[Records from a data collection]
<<<<

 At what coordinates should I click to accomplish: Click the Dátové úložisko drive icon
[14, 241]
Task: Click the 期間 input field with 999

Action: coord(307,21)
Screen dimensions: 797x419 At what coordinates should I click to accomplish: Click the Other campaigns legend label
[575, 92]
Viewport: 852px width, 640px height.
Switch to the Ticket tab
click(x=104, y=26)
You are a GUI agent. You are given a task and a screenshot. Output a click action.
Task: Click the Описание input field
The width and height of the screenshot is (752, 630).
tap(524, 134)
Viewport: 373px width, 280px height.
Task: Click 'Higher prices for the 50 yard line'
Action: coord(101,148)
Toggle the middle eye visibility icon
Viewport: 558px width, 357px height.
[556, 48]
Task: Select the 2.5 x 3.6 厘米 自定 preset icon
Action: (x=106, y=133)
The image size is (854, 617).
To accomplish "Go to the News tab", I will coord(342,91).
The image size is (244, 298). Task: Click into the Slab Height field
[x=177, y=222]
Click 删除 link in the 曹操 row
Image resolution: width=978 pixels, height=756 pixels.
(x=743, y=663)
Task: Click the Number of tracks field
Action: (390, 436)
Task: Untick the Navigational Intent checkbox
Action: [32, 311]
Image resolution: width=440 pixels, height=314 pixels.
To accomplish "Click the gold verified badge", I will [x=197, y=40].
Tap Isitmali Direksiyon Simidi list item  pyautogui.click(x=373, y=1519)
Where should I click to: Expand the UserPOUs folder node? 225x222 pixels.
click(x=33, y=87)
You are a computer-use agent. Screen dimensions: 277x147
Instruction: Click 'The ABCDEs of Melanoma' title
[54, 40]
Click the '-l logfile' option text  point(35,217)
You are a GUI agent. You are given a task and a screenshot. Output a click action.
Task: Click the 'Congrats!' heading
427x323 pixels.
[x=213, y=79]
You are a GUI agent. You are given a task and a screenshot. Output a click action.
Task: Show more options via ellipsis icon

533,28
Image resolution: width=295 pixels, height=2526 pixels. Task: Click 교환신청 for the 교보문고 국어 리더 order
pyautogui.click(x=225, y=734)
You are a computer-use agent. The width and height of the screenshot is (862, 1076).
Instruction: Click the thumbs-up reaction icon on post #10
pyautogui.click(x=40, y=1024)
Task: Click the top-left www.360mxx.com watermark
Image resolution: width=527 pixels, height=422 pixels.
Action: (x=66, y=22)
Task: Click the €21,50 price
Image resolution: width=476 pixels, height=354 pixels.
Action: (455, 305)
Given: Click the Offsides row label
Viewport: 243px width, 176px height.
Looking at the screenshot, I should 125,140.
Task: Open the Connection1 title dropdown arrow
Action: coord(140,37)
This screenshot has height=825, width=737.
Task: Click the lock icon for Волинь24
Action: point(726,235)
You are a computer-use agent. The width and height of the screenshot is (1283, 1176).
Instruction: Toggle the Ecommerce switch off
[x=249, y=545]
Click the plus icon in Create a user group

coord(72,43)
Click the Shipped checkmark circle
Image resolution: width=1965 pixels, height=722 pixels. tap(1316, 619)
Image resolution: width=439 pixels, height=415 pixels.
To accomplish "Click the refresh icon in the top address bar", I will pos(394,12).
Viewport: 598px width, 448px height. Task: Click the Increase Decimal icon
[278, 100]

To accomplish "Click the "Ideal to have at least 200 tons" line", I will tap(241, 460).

>>>>

> **Prompt**: Retype the data exactly.

> **Output of the task**:
 At what coordinates should I click to accomplish: Click the Dátové úložisko drive icon
[14, 241]
Task: Click the 期間 input field with 999

Action: coord(307,21)
Screen dimensions: 797x419 At what coordinates should I click to accomplish: Click the Other campaigns legend label
[575, 92]
Viewport: 852px width, 640px height.
Switch to the Ticket tab
click(x=104, y=26)
You are a GUI agent. You are given a task and a screenshot. Output a click action.
Task: Click the Описание input field
The width and height of the screenshot is (752, 630).
tap(524, 134)
Viewport: 373px width, 280px height.
Task: Click 'Higher prices for the 50 yard line'
Action: coord(101,148)
Toggle the middle eye visibility icon
Viewport: 558px width, 357px height.
[556, 48]
Task: Select the 2.5 x 3.6 厘米 自定 preset icon
Action: (x=106, y=133)
The image size is (854, 617).
To accomplish "Go to the News tab", I will coord(342,91).
The image size is (244, 298). Task: Click into the Slab Height field
[x=177, y=222]
Click 删除 link in the 曹操 row
Image resolution: width=978 pixels, height=756 pixels.
(x=743, y=663)
Task: Click the Number of tracks field
Action: (390, 436)
Task: Untick the Navigational Intent checkbox
Action: [32, 311]
Image resolution: width=440 pixels, height=314 pixels.
To accomplish "Click the gold verified badge", I will [x=197, y=40].
Tap Isitmali Direksiyon Simidi list item  pyautogui.click(x=373, y=1519)
Where should I click to: Expand the UserPOUs folder node? 225x222 pixels.
click(x=33, y=87)
You are a computer-use agent. Screen dimensions: 277x147
Instruction: Click 'The ABCDEs of Melanoma' title
[54, 40]
Click the '-l logfile' option text  point(35,217)
You are a GUI agent. You are given a task and a screenshot. Output a click action.
Task: Click the 'Congrats!' heading
427x323 pixels.
[x=213, y=79]
You are a GUI agent. You are given a task and a screenshot. Output a click action.
Task: Show more options via ellipsis icon

533,28
Image resolution: width=295 pixels, height=2526 pixels. Task: Click 교환신청 for the 교보문고 국어 리더 order
pyautogui.click(x=225, y=734)
You are a computer-use agent. The width and height of the screenshot is (862, 1076).
Instruction: Click the thumbs-up reaction icon on post #10
pyautogui.click(x=40, y=1024)
Task: Click the top-left www.360mxx.com watermark
Image resolution: width=527 pixels, height=422 pixels.
Action: (x=66, y=22)
Task: Click the €21,50 price
Image resolution: width=476 pixels, height=354 pixels.
Action: (455, 305)
Given: Click the Offsides row label
Viewport: 243px width, 176px height.
Looking at the screenshot, I should 125,140.
Task: Open the Connection1 title dropdown arrow
Action: coord(140,37)
This screenshot has height=825, width=737.
Task: Click the lock icon for Волинь24
Action: point(726,235)
You are a computer-use agent. The width and height of the screenshot is (1283, 1176).
Instruction: Toggle the Ecommerce switch off
[x=249, y=545]
Click the plus icon in Create a user group

coord(72,43)
Click the Shipped checkmark circle
Image resolution: width=1965 pixels, height=722 pixels. tap(1316, 619)
Image resolution: width=439 pixels, height=415 pixels.
To accomplish "Click the refresh icon in the top address bar", I will pos(394,12).
Viewport: 598px width, 448px height. Task: Click the Increase Decimal icon
[278, 100]

To accomplish "Click the "Ideal to have at least 200 tons" line", I will tap(241, 460).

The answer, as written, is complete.